### Record extracts
══════════

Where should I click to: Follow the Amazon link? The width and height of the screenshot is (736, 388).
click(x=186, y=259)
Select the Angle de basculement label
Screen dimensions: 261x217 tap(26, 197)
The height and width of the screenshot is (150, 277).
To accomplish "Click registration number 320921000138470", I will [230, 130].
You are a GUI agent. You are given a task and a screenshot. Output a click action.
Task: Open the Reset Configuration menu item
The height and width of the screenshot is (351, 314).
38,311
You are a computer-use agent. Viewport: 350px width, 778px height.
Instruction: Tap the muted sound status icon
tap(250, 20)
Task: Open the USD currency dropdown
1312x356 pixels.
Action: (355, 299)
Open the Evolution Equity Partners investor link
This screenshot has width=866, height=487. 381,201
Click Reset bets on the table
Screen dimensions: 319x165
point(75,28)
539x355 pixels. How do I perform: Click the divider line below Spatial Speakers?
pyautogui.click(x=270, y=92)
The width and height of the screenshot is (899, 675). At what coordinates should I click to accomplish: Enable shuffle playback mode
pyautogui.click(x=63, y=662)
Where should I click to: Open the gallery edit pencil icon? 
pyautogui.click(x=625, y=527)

══════════

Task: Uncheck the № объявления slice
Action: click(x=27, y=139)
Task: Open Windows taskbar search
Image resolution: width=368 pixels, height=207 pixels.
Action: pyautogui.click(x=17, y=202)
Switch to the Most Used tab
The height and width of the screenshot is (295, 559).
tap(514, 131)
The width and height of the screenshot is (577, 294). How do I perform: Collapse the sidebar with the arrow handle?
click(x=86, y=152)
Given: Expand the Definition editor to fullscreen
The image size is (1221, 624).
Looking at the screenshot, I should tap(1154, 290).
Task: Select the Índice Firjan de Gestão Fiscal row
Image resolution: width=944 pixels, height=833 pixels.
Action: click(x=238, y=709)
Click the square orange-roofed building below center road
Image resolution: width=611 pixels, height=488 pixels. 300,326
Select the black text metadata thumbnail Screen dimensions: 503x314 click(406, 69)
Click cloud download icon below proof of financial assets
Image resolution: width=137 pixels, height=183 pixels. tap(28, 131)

══════════

### Prompt
From the records above, transcribe exactly the run of lines that opens with the line holding "The height and width of the screenshot is (150, 277)." and closes with the line holding "You are a GUI", both included.

### Exercise result
The height and width of the screenshot is (150, 277).
To accomplish "Click registration number 320921000138470", I will [230, 130].
You are a GUI agent. You are given a task and a screenshot. Output a click action.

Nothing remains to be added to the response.